Perhaps have a look at AZOrange--an entire ML library built for the sole purpose of solving chemistry problems using ML techniques. In particular, AZOrange is a re-implementation of the highly-regarded GUI-driven ML Library, Orange, specifically for the solution of QSAR problems.

In addition, here are two particularly good ones--both published within the last year and in both, ML is at the heart (the link is to the article's page on the Journal of Chemoinformatics Site and includes the full text of each article):

AZOrange-High performance open source machine learning for QSAR modeling in a graphical programming environment.
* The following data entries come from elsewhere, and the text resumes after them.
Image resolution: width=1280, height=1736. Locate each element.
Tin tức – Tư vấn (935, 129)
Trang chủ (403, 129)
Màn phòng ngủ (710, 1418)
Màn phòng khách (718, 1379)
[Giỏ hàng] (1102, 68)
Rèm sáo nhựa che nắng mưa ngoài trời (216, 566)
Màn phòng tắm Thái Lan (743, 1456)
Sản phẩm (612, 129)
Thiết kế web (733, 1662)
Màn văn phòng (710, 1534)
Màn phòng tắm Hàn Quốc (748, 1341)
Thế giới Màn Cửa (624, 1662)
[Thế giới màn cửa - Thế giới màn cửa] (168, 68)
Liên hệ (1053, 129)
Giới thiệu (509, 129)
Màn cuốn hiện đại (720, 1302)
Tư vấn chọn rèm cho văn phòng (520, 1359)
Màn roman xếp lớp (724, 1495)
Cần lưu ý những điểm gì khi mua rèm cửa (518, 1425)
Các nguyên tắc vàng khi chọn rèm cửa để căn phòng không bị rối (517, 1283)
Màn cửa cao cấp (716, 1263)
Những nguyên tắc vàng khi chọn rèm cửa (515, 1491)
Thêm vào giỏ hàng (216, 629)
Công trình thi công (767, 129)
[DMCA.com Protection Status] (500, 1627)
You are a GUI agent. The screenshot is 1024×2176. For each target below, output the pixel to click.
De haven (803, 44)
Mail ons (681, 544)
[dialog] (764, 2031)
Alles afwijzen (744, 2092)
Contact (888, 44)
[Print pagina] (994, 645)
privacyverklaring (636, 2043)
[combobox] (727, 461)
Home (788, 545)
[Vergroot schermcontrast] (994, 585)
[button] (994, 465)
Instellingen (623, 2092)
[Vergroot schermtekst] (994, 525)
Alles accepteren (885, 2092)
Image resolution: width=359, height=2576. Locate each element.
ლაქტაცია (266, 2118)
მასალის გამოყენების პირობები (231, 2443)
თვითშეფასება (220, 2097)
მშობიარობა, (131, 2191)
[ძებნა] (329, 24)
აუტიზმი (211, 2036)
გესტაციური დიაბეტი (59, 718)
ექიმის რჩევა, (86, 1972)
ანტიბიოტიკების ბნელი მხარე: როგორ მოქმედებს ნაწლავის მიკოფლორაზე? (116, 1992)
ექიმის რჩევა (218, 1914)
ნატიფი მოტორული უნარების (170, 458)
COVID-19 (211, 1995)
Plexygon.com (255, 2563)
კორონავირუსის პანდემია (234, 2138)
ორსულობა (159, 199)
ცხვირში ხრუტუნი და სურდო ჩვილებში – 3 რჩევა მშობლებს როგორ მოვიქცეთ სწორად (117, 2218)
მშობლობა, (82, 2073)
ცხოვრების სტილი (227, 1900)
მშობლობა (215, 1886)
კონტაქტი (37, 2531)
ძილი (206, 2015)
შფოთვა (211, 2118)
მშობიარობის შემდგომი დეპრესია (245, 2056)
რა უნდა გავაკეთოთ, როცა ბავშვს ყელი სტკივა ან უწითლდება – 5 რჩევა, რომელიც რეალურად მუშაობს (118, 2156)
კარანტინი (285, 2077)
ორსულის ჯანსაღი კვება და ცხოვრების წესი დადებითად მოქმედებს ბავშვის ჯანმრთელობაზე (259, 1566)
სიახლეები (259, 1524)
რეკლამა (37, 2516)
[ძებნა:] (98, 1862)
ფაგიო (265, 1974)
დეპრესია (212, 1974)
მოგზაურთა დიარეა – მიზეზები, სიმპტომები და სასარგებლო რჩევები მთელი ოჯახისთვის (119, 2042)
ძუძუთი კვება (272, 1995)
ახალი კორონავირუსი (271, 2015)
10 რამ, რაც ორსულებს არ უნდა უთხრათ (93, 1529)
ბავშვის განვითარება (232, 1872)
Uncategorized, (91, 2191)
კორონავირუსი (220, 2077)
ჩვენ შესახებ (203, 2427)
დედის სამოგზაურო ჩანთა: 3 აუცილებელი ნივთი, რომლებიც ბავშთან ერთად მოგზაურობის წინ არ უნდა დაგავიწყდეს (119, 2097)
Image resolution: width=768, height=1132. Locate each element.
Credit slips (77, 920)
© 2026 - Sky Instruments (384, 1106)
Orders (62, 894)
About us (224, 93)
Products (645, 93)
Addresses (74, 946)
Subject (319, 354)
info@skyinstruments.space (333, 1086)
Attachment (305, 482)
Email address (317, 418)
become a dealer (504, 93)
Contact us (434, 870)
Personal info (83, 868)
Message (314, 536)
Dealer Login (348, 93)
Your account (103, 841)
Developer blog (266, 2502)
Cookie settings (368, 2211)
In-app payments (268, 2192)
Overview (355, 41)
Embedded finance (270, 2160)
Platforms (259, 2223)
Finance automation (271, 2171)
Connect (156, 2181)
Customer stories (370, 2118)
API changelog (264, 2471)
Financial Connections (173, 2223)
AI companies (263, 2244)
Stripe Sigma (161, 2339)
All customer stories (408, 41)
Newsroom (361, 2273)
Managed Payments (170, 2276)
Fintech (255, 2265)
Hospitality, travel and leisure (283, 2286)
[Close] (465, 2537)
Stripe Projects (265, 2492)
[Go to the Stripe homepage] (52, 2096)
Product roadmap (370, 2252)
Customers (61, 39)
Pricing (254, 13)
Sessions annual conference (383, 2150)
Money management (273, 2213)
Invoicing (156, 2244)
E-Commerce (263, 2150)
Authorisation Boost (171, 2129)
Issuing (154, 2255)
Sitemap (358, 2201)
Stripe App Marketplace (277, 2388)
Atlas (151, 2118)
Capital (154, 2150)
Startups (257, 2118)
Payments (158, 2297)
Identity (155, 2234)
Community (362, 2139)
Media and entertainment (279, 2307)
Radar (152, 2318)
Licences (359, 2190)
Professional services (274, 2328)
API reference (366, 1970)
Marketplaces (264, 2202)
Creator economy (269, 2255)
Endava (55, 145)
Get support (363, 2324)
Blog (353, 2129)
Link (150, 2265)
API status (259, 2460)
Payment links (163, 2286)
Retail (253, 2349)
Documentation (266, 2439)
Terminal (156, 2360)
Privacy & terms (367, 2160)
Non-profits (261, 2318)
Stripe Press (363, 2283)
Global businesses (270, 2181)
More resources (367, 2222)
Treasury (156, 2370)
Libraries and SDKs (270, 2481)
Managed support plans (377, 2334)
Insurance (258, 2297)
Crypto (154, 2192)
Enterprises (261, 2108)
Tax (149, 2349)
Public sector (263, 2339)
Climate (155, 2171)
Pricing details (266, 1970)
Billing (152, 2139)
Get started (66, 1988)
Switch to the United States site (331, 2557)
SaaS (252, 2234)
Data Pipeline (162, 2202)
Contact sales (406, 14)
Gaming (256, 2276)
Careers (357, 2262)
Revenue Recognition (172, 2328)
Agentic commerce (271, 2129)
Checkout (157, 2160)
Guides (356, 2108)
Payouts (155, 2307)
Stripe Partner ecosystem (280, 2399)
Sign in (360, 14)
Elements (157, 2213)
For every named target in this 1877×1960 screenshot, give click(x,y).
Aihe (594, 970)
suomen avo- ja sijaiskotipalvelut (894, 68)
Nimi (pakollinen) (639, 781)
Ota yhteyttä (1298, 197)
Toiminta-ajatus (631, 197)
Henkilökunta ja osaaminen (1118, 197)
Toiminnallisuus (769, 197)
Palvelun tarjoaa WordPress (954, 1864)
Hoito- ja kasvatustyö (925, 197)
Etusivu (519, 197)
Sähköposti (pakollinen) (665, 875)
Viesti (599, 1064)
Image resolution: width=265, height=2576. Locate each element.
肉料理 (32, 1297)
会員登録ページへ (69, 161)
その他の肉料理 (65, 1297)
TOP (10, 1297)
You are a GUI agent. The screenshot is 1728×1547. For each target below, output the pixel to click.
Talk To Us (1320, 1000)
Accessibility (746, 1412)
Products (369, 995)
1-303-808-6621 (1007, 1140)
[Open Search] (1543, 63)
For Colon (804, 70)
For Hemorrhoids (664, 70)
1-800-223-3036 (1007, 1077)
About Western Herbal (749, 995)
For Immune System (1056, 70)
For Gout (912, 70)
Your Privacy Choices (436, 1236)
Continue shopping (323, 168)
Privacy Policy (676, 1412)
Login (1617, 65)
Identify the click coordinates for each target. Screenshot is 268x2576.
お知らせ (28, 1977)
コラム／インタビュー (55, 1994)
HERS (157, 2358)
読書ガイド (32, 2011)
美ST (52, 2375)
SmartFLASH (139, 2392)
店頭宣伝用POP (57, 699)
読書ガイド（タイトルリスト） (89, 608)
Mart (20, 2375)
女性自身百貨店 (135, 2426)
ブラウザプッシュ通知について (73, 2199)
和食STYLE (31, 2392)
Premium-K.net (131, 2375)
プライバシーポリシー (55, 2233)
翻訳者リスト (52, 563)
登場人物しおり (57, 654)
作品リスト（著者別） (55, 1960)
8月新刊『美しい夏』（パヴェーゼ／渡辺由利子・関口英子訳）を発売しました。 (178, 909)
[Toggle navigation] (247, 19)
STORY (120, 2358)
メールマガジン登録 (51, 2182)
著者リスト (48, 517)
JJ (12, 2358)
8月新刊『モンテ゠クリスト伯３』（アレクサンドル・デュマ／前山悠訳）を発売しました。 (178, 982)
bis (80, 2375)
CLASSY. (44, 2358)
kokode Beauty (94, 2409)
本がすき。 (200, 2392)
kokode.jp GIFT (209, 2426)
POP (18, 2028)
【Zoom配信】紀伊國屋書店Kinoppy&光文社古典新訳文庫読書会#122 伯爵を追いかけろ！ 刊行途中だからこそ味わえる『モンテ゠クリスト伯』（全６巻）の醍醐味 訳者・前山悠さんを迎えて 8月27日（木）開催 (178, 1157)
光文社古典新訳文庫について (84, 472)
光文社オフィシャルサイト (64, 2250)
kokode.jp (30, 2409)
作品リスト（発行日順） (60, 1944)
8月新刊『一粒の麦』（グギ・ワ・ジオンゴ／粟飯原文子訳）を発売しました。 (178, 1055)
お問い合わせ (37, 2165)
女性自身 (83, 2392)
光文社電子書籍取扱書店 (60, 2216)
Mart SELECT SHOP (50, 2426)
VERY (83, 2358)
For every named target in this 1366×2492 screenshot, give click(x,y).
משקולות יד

2D-Qsar for 450 types of amino acid induction peptides with a novel substructure pair descriptor having wider scope

It seems to me that the general natural of QSAR problems are ideal for study by ML:

  • a highly non-linear relationship between the expectation variables (e.g, "features") and the response variable (e.g., "class labels" or "regression estimates")

  • at least for the larger molecules, the structure-activity relationships is sufficiently complex that they are at least several generations from solution by analytical means, so any hope of accurate prediction of these relationships can only be reliably performed by empirical techniques

  • oceans of training data pairing analysis of some form of instrument-produced data (e.g., protein structure determined by x-ray crystallography) with laboratory data recording the chemical behavior behavior of that protein (e.g., reaction kinetics)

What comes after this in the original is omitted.